Lt. Matthew Spartz, a Lombard resident and freelance correspondent for the Daily Herald, was wounded in a battle in Afghanistan in which at least five U.S. soldiers were killed.

Spartz said a bullet ricochet hit him in the right bicep.

“Besides feeling like I played a five-day football game, I'm fine,” he said in an e-mail. “Unfortunately, we had six warriors who did not make it. It's a rough time for the company.”

Spartz, who writes on a variety of topics from the front lines, is a 2008 journalism graduate of the University of Illinois. He was deployed to Afghanistan in May, and was stationed in the Pech Valley as recently as Nov. 3, according to his blog.

NATO released the first details Thursday of an insurgent attack on Sunday that killed five American soldiers. A sixth died in a separate skirmish on Tuesday.

U.S. forces were trying to route militants from a volatile valley in the eastern province of Kunar when they came under fire, according to NATO.

The area along Afghanistan's eastern border with Pakistan has continued to see heavy fighting as NATO focuses most of its efforts on a troop surge in the south aimed at breaking Taliban strongholds there.

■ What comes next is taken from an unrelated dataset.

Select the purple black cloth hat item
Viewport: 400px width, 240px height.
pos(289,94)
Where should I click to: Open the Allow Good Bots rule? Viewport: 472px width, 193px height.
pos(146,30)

Also Thursday, NATO announced two more deaths in the south one from a bomb explosion and the other in an insurgent attack. The military alliance said both soldiers died Wednesday but did not provide details nor were their nationalities disclosed.

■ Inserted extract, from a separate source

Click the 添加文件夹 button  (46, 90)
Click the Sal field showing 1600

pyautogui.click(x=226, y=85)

Thirty-nine NATO service members have been killed so far this month in Afghanistan, including at least 33 Americans.

The five American soldiers who died Sunday were “conducting clearing operations” when they came under fire in Watapur valley, said Master Sgt. Brian Sipp, a spokesman for the international military alliance.

Sipp did not say how many troops were involved in the fight, nor provide an estimate of the number of attackers. The fighting started around 2 p.m. and lasted at least six hours, he said, with the wounded and the killed not being evacuated until late that evening.

Another American soldier died in the area Tuesday when insurgents fired on his unit, according to the military.

All six deaths occurred during a four-day push called Operation Bulldog Bite to search out militants and weapons caches near the Pech River.

The area has long been a transit route for insurgents coming over from the Pakistan border and has proved a tricky area for U.S. forces trying to secure the mountainous terrain and coax villagers away from supporting the insurgents and criminals who control much of the area.

Watapur is just 5 miles from the Korengal valley, where U.S. troops ceased operations seven months ago, saying that it was not strategically important. Forty-two Americans died in Korengal before the troops pulled out.

Operation Bulldog Bite has killed at least five insurgents, though there have been unconfirmed reports of as many as 49 insurgents killed, said Maj. Mary Constantino, a spokeswoman for U.S. forces in the area.

In addition, the forces found weapons caches containing mortar systems with rounds, more than a dozen rocket-propelled grenades, 20 anti-aircraft rounds

“Operation Bulldog Bite has degraded the insurgents' ability to terrorize the people of the Pech valley,” Constantino said.

Three Afghan soldiers were also killed in the operation, said Gen. Khalilullah Zaiyi, the Kunar province police chief. He said about 30 insurgents were killed.